[Start of section]
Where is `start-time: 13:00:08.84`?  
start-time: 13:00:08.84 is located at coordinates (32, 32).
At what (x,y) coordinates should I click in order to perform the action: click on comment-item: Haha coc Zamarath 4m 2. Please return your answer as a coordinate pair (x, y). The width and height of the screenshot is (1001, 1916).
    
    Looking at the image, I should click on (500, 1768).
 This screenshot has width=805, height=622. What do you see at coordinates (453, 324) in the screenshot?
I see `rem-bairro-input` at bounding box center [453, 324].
[End of section]
[Start of section]
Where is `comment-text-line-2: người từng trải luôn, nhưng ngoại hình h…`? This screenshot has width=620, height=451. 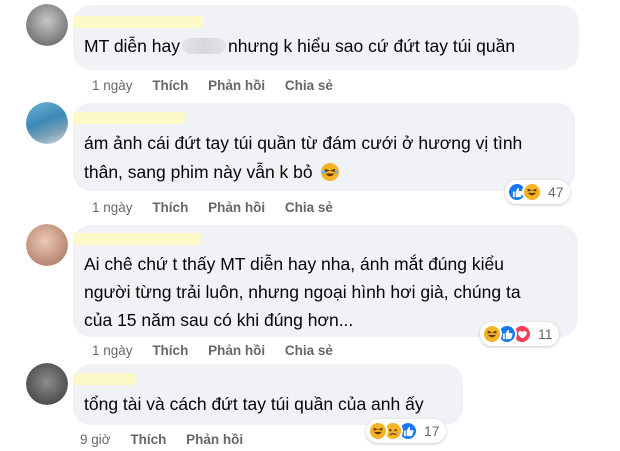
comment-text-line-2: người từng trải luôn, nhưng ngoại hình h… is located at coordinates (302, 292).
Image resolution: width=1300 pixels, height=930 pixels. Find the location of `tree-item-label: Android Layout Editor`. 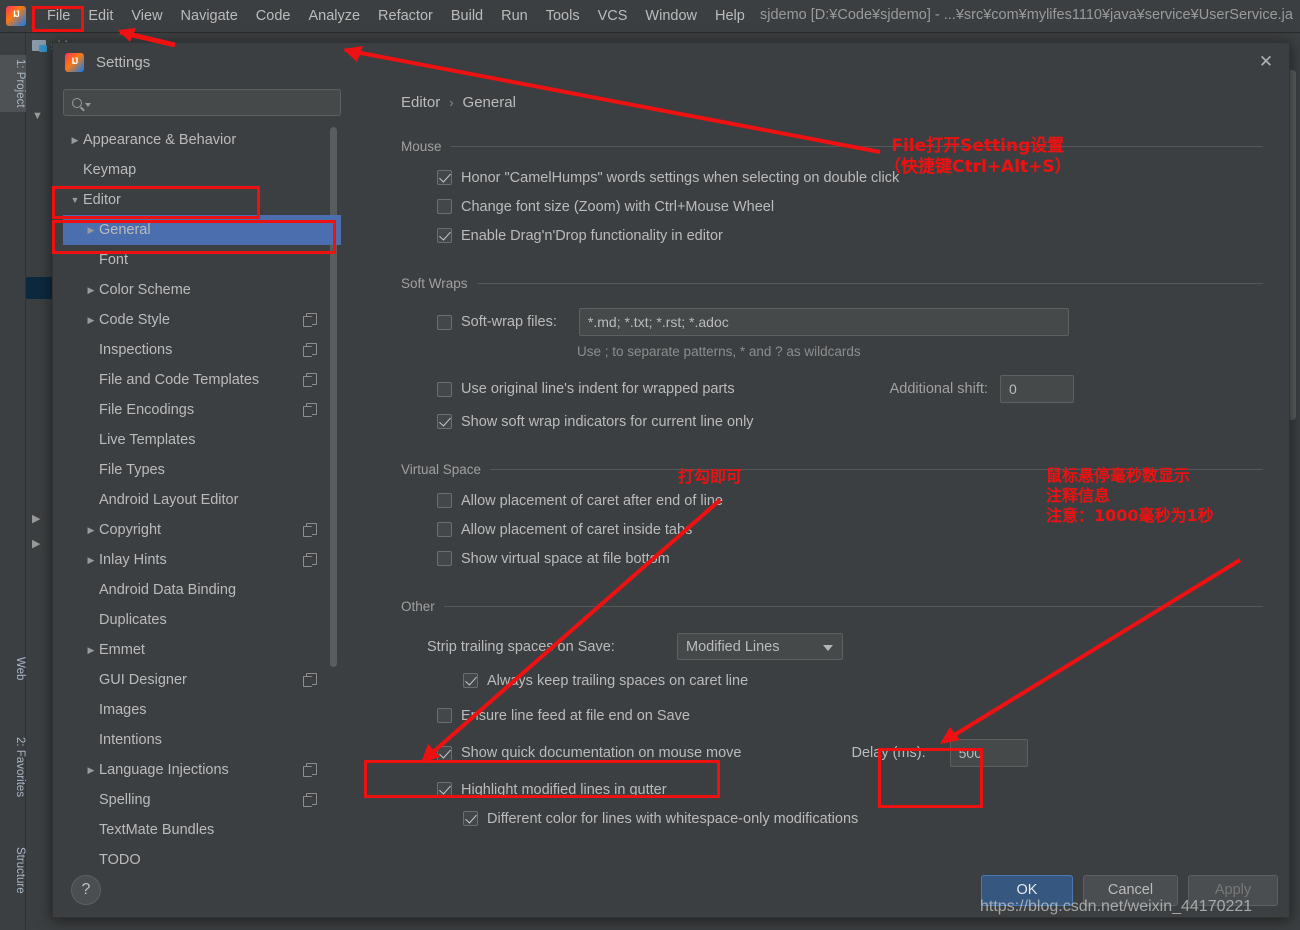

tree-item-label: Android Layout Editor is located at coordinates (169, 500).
[End of section]
== Prompt ==
Print again, unchanged, the data starting with the line that contains "Image resolution: width=1300" and going on through the line that contains "tree-item-label: Android Layout Editor is". Leave the pictures out of your answer.

== Output for this task ==
Image resolution: width=1300 pixels, height=930 pixels. Find the location of `tree-item-label: Android Layout Editor`. 

tree-item-label: Android Layout Editor is located at coordinates (169, 500).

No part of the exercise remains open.